§ OBJETIVO DO EXERCÍCIO
Liste todas as pessoas mencionadas pelo nome no trecho sobre a violência no Rio de Janeiro.

§ TRECHO CITADO
:::

Mas apenas a falta de dinheiro não explica tudo. Coordenador do Laboratório de Análise da Violência da Universidade Estadual do Rio de Janeiro (UERJ), Ignacio Cano explica quais são os fatores envolvidos: “A partir de 2013 já havia problemas de segurança, mas não eram tão perceptíveis. Mesmo assim não foi feita nenhuma correção de rumo nos programas implantados a partir de 2008 [as UPPs]. Seria necessário alguma atualização”.

É nesse cenário que a crise financeira do estado encontrou outras duas crises: a política e a da economia nacional. “Tivemos uma crise política e financeira, em que o estado não consegue governar, não consegue pagar os policiais, não consegue contratar. Somado a isso vivemos uma recessão econômica e desemprego, o que sempre eleva os índices de criminalidade”, diz Cano.

Antonio Carlos Porto Gonçalves aponta ainda aspectos legais que prejudicam não apenas o combate ao crime no Rio, mas em todo o país. “Não consigo entender como um traficante preso numa penitenciária federal em Rondônia consegue comandar um ataque na Rocinha”, diz o professor da FGV, referindo-se a Antônio Francisco Bonfim Lopes, o Nem, apontado como o comandante de uma das facções que entraram em guerra pelo controle do tráfico no local. Gonçalves afirma que é preciso haver restrições mais severas às visitas a presos de alta periculosidade para que não se comuniquem com o mundo exterior.

Para ele, é preciso ainda pensar em formas de evitar ou coibir que o crime utilize menores de 18 anos para formar seus “exércitos” – como ocorre no Rio. “A polícia prende e logo eles são soltos.” Ele também acredita ser necessário endurecer as penas para quem mata policiais. São mais de 100 policiais assassinados neste ano no Rio. “Existe um terrorismo contra os policiais daqui [do Rio].”

Gonçalves destaca que há corrupção na polícia, mas que os bons policiais enfrentam circunstâncias de trabalho muito difíceis. E que, portanto, é preciso enfrentá-las.

:::

(Linhas de uma fonte de dados)
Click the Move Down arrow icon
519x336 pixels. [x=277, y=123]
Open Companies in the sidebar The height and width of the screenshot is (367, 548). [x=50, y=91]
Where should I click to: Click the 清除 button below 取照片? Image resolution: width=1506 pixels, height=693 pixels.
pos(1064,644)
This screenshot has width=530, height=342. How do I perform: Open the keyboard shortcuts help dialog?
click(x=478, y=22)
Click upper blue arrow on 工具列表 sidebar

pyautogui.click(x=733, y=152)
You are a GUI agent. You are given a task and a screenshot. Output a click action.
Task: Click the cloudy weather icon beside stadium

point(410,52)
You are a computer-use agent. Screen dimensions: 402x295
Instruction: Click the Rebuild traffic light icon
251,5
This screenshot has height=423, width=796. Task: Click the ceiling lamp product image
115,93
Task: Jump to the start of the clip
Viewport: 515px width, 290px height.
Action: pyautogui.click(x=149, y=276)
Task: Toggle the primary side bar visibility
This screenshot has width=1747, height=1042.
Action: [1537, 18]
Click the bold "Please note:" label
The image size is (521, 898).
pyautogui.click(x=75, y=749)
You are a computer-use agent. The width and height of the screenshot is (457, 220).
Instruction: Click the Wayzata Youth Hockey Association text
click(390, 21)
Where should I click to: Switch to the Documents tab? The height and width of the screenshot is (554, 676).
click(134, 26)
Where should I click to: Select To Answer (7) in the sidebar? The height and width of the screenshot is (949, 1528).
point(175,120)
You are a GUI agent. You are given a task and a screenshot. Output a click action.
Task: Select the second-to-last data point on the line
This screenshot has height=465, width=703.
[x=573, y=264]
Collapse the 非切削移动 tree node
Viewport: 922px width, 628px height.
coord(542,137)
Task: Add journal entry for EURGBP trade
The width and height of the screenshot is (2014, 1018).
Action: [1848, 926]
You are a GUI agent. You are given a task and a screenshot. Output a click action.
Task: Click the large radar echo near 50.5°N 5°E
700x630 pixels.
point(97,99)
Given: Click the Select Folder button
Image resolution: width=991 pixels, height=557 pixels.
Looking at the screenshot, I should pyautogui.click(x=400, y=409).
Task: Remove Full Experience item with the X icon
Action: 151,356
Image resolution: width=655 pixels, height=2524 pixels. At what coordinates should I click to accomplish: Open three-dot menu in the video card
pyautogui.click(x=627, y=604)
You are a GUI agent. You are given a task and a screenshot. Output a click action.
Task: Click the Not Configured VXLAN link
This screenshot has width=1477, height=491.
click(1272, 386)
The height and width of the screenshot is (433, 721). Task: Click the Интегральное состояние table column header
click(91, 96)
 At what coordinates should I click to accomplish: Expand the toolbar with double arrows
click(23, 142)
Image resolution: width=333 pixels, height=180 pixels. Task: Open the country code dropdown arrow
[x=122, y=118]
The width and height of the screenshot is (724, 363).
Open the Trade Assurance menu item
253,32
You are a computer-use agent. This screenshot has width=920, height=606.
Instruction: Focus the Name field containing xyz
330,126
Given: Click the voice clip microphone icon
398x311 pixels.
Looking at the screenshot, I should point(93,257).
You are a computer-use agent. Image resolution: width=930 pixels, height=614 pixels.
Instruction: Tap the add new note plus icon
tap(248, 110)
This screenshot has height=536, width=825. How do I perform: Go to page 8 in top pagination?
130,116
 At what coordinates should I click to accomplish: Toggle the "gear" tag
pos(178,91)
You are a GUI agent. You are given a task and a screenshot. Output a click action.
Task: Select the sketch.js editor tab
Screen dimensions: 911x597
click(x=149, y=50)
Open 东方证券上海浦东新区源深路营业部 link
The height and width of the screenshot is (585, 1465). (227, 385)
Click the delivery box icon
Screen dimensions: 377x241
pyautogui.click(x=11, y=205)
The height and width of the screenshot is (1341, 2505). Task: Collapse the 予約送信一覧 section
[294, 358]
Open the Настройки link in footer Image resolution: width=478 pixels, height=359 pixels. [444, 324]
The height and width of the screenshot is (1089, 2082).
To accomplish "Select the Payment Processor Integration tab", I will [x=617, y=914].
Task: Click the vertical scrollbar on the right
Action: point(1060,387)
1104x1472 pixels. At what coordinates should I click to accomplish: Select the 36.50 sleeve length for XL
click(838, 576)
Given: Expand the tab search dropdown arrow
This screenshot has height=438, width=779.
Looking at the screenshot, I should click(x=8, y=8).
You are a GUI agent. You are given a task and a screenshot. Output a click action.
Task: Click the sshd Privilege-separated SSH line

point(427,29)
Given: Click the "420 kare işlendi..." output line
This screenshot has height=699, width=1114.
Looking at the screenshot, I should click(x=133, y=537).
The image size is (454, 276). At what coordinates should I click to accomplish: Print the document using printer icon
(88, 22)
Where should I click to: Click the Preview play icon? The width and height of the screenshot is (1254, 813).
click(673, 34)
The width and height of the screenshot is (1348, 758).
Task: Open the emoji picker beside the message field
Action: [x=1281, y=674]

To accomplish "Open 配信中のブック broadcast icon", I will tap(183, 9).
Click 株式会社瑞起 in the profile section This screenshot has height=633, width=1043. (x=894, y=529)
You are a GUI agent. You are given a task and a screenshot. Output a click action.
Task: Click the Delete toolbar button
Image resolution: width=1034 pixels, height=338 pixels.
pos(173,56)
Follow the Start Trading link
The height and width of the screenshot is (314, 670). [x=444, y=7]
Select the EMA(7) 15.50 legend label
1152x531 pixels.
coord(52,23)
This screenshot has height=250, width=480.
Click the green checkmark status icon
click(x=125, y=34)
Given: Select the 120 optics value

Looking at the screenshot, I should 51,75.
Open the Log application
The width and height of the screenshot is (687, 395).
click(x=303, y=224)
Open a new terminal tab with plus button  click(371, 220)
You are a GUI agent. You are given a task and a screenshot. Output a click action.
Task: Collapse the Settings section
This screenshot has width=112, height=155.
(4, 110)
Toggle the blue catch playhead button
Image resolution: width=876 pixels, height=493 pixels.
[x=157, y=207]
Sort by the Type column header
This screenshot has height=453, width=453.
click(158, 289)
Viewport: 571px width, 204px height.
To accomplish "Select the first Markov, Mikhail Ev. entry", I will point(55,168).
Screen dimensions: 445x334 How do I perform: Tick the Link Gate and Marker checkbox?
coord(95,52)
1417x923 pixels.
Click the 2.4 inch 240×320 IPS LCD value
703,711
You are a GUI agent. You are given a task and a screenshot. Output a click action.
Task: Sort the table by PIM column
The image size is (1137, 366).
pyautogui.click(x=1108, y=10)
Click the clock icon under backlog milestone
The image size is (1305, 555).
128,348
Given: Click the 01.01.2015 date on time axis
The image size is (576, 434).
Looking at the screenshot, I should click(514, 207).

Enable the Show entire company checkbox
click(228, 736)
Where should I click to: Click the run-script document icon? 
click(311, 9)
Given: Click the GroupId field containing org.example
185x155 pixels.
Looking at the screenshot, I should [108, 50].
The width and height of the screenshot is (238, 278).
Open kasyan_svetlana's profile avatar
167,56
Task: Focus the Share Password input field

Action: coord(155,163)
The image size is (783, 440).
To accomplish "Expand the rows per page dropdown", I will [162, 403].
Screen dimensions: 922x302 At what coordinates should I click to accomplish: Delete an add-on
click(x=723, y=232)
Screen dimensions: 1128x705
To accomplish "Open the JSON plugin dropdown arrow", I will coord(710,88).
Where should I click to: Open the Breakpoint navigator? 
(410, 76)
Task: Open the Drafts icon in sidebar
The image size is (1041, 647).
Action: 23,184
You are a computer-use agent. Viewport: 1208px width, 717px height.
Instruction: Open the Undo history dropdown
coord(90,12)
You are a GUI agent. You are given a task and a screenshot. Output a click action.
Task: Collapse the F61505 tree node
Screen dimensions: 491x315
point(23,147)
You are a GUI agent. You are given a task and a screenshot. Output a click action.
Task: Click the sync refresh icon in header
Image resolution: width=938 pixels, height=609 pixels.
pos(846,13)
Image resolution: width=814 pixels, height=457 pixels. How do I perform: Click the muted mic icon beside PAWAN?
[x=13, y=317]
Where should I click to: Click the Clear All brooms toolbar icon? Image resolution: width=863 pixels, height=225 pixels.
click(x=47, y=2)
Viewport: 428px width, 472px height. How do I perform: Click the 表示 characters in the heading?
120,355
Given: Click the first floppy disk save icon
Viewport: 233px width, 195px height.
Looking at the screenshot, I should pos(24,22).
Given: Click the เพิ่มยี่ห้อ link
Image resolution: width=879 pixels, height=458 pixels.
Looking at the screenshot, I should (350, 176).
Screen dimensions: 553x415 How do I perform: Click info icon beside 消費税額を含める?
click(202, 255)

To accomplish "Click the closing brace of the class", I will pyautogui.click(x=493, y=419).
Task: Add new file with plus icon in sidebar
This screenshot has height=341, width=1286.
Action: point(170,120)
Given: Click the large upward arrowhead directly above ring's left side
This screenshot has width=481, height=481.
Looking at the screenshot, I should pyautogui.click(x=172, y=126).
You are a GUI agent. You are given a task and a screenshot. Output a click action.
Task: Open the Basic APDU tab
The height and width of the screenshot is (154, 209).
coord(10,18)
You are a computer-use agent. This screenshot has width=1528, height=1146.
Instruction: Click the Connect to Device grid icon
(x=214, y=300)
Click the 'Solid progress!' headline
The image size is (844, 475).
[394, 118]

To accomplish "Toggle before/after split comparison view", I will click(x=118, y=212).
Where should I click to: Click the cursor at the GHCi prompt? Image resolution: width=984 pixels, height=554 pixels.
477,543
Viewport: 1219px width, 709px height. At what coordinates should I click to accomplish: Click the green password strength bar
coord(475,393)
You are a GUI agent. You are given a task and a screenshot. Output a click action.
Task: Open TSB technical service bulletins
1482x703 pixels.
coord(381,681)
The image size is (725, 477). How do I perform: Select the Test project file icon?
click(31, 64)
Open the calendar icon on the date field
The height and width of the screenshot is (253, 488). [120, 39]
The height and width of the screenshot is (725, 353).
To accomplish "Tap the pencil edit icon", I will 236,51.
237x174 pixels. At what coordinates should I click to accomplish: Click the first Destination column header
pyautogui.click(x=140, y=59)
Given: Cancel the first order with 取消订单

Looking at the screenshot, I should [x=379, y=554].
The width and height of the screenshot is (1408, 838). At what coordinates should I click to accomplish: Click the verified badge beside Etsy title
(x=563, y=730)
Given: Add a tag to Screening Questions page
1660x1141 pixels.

:::

§ RESPOSTA
As pessoas mencionadas pelo nome são Ignacio Cano, Antonio Carlos Porto Gonçalves e Antônio Francisco Bonfim Lopes, chamado de Nem.